> Activity: The answer must be an exact copy of the lines from the one containing "Image resolution: width=1400" through the end of the records, with the pictures left out.

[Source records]

- Opening Delimiter -

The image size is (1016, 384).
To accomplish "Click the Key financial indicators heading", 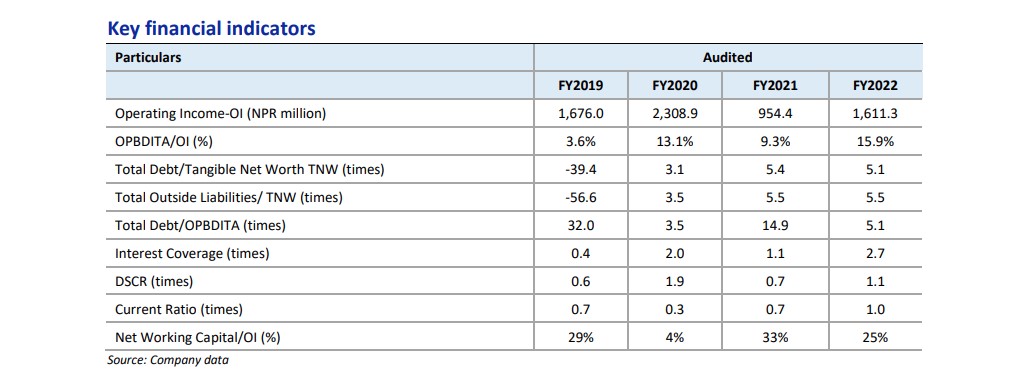I will [211, 29].
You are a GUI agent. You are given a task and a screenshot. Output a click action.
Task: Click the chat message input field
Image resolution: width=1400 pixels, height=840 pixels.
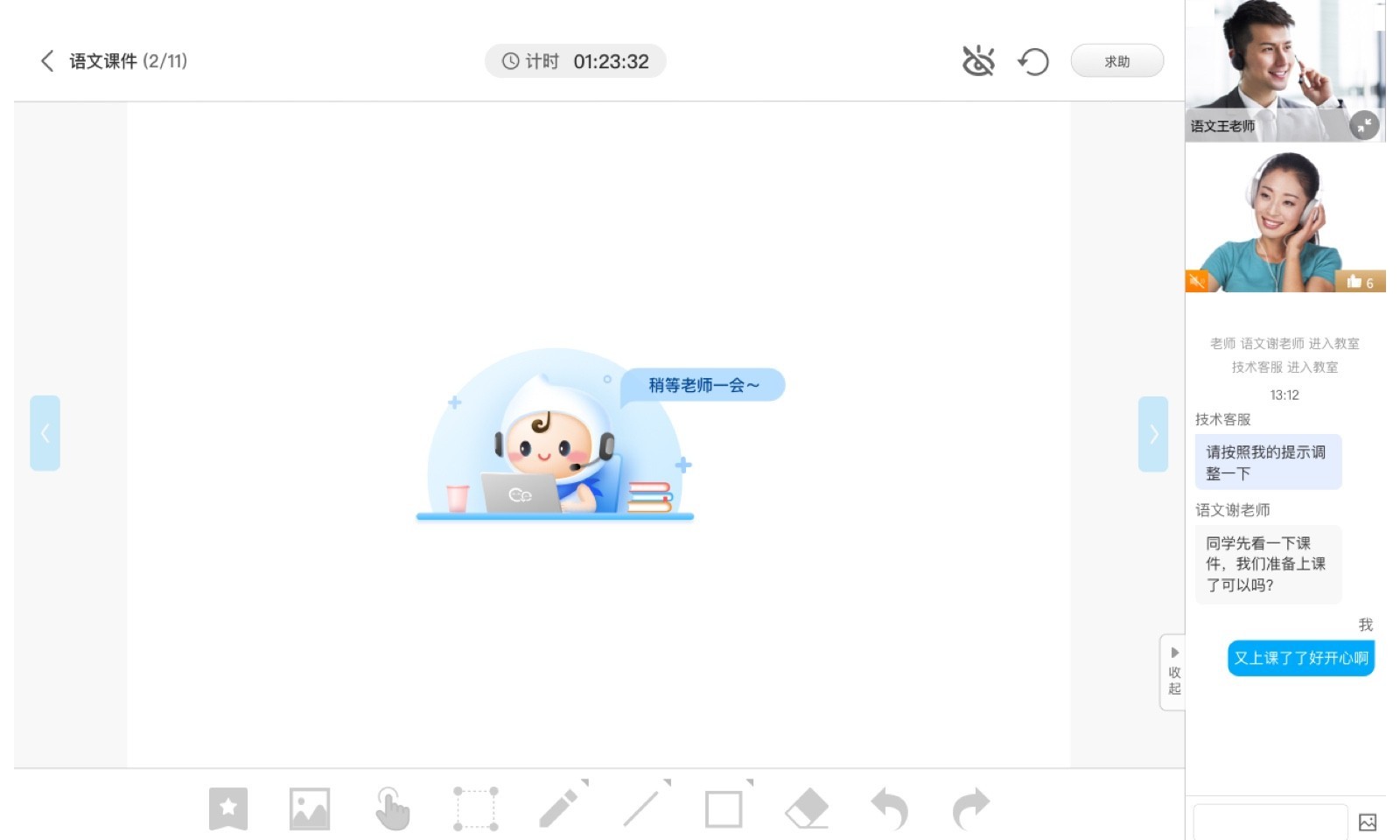point(1270,822)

- Closing Delimiter -

> Exercise result:
Image resolution: width=1400 pixels, height=840 pixels.
point(1270,822)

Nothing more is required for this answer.